Personal information
- Full name: Christopher Paul Stearn
- Born: 11 July 1980 (age 46) Eaton Bray, Bedfordshire, England
- Batting: Right-handed
- Bowling: Right-arm medium-fast

Domestic team information
- 2001–2005: Bedfordshire
- 2005–2006: Oxford University

Career statistics
| Competition | First-class |
| Matches | 2 |
| Runs scored | 71 |
| Batting average | 71.00 |
| 100s/50s | –/– |
| Top score | 38 |
| Catches/stumpings | 1/– |
- Source: Cricinfo, 25 July 2019

= Christopher Stearn =

English cricketer

Christopher Paul Stearn (born 11 July 1980) is an English former first-class cricketer.

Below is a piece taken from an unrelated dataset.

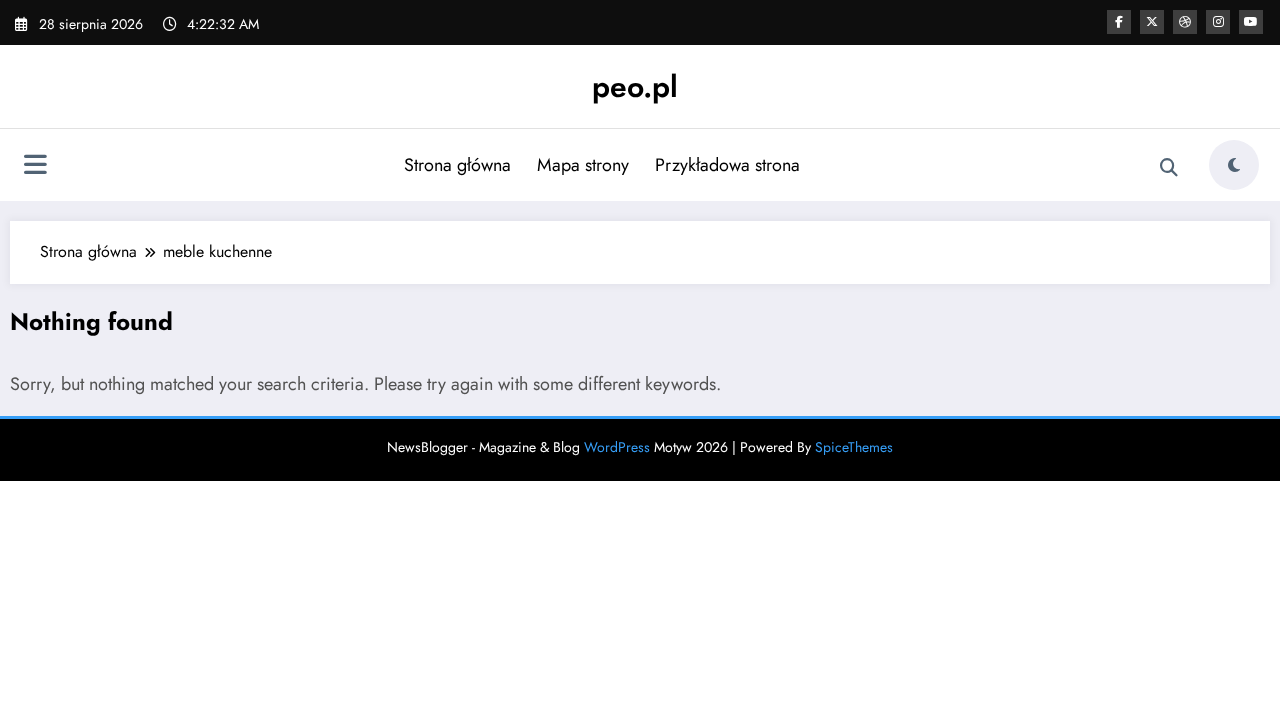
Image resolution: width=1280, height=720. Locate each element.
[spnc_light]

Stearn was born at Eaton Bray in July 1980. He was educated at Bedford School, before going up to Worcester College, Oxford. After graduating from Oxford, he undertook an MPhil in polar studies at St Edmund's College, Cambridge for a year, before three years of DPhil studies in weathering processes in desert environments back at Oxford. During his DPhil period at Oxford, he made his debut in first-class cricket for Oxford University against Cambridge University at Fenner's in 2005. He made a second first-class appearance for Oxford University in the same fixture in 2006, this time played at Oxford. He scored 71 runs in his two matches, with a high score of 38. He gained a cricket blue while at Oxford. In addition to playing first-class cricket, Stearn also played minor counties cricket for Bedfordshire from 2001-05, making six appearances in the Minor Counties Championship. After completing his studies he became a geography teacher, where he taught at Bedford School and King Edward's School, Birmingham. After running the Geography department at Cranleigh School for several years, he moved to and now works in Australia.